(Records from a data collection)
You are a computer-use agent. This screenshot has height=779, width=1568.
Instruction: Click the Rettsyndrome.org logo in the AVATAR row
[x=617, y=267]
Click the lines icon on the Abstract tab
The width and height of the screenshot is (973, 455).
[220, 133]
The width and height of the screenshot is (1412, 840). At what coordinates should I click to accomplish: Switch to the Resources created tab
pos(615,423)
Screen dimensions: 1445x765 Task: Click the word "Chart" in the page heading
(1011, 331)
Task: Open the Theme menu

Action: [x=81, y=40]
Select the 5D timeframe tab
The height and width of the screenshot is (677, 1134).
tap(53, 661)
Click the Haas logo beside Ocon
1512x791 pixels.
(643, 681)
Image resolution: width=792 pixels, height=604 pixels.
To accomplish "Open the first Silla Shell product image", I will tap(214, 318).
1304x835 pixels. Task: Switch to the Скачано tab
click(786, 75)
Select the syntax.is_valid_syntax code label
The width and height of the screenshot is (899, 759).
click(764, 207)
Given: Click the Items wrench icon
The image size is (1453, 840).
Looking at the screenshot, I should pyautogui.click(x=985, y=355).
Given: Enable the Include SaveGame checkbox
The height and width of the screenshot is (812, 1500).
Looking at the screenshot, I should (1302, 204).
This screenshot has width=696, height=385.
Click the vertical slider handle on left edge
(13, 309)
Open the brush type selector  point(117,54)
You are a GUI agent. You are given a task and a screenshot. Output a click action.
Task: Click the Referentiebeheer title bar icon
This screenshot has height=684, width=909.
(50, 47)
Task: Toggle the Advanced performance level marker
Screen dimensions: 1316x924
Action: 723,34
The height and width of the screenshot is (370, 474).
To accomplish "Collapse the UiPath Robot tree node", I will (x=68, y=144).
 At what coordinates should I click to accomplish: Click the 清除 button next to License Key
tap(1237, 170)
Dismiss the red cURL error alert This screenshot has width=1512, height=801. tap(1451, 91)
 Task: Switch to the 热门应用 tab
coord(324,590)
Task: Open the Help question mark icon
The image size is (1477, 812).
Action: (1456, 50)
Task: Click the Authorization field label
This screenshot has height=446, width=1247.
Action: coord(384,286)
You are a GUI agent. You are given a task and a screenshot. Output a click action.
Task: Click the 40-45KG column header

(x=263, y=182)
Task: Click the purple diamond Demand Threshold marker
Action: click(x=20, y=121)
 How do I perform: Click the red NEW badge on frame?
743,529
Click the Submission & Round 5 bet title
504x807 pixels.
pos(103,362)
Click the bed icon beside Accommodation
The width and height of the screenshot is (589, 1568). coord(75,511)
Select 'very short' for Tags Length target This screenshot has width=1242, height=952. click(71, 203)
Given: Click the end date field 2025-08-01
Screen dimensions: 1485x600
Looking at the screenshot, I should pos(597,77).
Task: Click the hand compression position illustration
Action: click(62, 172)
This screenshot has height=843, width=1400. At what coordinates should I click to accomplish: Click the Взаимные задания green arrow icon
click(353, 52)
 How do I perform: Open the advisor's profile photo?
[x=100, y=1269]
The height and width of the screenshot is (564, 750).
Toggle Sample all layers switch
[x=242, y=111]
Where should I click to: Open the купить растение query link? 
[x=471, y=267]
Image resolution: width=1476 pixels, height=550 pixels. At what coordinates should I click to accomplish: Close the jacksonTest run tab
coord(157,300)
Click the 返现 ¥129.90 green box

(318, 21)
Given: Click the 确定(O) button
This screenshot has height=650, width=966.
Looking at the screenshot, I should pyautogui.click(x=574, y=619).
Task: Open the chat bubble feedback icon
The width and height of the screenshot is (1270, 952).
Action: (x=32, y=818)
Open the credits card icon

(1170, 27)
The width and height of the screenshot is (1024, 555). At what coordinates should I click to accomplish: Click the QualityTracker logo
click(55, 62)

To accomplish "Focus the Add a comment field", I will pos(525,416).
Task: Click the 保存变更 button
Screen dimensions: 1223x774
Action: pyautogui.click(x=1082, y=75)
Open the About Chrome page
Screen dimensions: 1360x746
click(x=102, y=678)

■ EXERCISE OBJECTIVE
Could you switch "At what coordinates should I click to accomplish" to "Where should I click to accomplish" throughout the listing above and write it out again with everything else unchanged?

■ OUTPUT OF THE EXERCISE
You are a computer-use agent. This screenshot has height=779, width=1568.
Instruction: Click the Rettsyndrome.org logo in the AVATAR row
[x=617, y=267]
Click the lines icon on the Abstract tab
The width and height of the screenshot is (973, 455).
[220, 133]
The width and height of the screenshot is (1412, 840). Where should I click to accomplish: Switch to the Resources created tab
pos(615,423)
Screen dimensions: 1445x765 Task: Click the word "Chart" in the page heading
(1011, 331)
Task: Open the Theme menu

Action: [x=81, y=40]
Select the 5D timeframe tab
The height and width of the screenshot is (677, 1134).
tap(53, 661)
Click the Haas logo beside Ocon
1512x791 pixels.
(643, 681)
Image resolution: width=792 pixels, height=604 pixels.
To accomplish "Open the first Silla Shell product image", I will tap(214, 318).
1304x835 pixels. Task: Switch to the Скачано tab
click(786, 75)
Select the syntax.is_valid_syntax code label
The width and height of the screenshot is (899, 759).
click(764, 207)
Given: Click the Items wrench icon
The image size is (1453, 840).
Looking at the screenshot, I should pyautogui.click(x=985, y=355).
Given: Enable the Include SaveGame checkbox
The height and width of the screenshot is (812, 1500).
Looking at the screenshot, I should (1302, 204).
This screenshot has width=696, height=385.
Click the vertical slider handle on left edge
(13, 309)
Open the brush type selector  point(117,54)
You are a GUI agent. You are given a task and a screenshot. Output a click action.
Task: Click the Referentiebeheer title bar icon
This screenshot has height=684, width=909.
(50, 47)
Task: Toggle the Advanced performance level marker
Screen dimensions: 1316x924
Action: 723,34
The height and width of the screenshot is (370, 474).
To accomplish "Collapse the UiPath Robot tree node", I will (x=68, y=144).
 Where should I click to accomplish: Click the 清除 button next to License Key
tap(1237, 170)
Dismiss the red cURL error alert This screenshot has width=1512, height=801. tap(1451, 91)
 Task: Switch to the 热门应用 tab
coord(324,590)
Task: Open the Help question mark icon
The image size is (1477, 812).
Action: (1456, 50)
Task: Click the Authorization field label
This screenshot has height=446, width=1247.
Action: coord(384,286)
You are a GUI agent. You are given a task and a screenshot. Output a click action.
Task: Click the 40-45KG column header

(x=263, y=182)
Task: Click the purple diamond Demand Threshold marker
Action: click(x=20, y=121)
 How do I perform: Click the red NEW badge on frame?
743,529
Click the Submission & Round 5 bet title
504x807 pixels.
pos(103,362)
Click the bed icon beside Accommodation
The width and height of the screenshot is (589, 1568). coord(75,511)
Select 'very short' for Tags Length target This screenshot has width=1242, height=952. click(71, 203)
Given: Click the end date field 2025-08-01
Screen dimensions: 1485x600
Looking at the screenshot, I should pos(597,77).
Task: Click the hand compression position illustration
Action: click(62, 172)
This screenshot has height=843, width=1400. Where should I click to accomplish: Click the Взаимные задания green arrow icon
click(353, 52)
 How do I perform: Open the advisor's profile photo?
[x=100, y=1269]
The height and width of the screenshot is (564, 750).
Toggle Sample all layers switch
[x=242, y=111]
Where should I click to: Open the купить растение query link? 
[x=471, y=267]
Image resolution: width=1476 pixels, height=550 pixels. Where should I click to accomplish: Close the jacksonTest run tab
coord(157,300)
Click the 返现 ¥129.90 green box

(318, 21)
Given: Click the 确定(O) button
This screenshot has height=650, width=966.
Looking at the screenshot, I should pyautogui.click(x=574, y=619).
Task: Open the chat bubble feedback icon
The width and height of the screenshot is (1270, 952).
Action: (x=32, y=818)
Open the credits card icon

(1170, 27)
The width and height of the screenshot is (1024, 555). Where should I click to accomplish: Click the QualityTracker logo
click(55, 62)

To accomplish "Focus the Add a comment field", I will pos(525,416).
Task: Click the 保存变更 button
Screen dimensions: 1223x774
Action: pyautogui.click(x=1082, y=75)
Open the About Chrome page
Screen dimensions: 1360x746
click(x=102, y=678)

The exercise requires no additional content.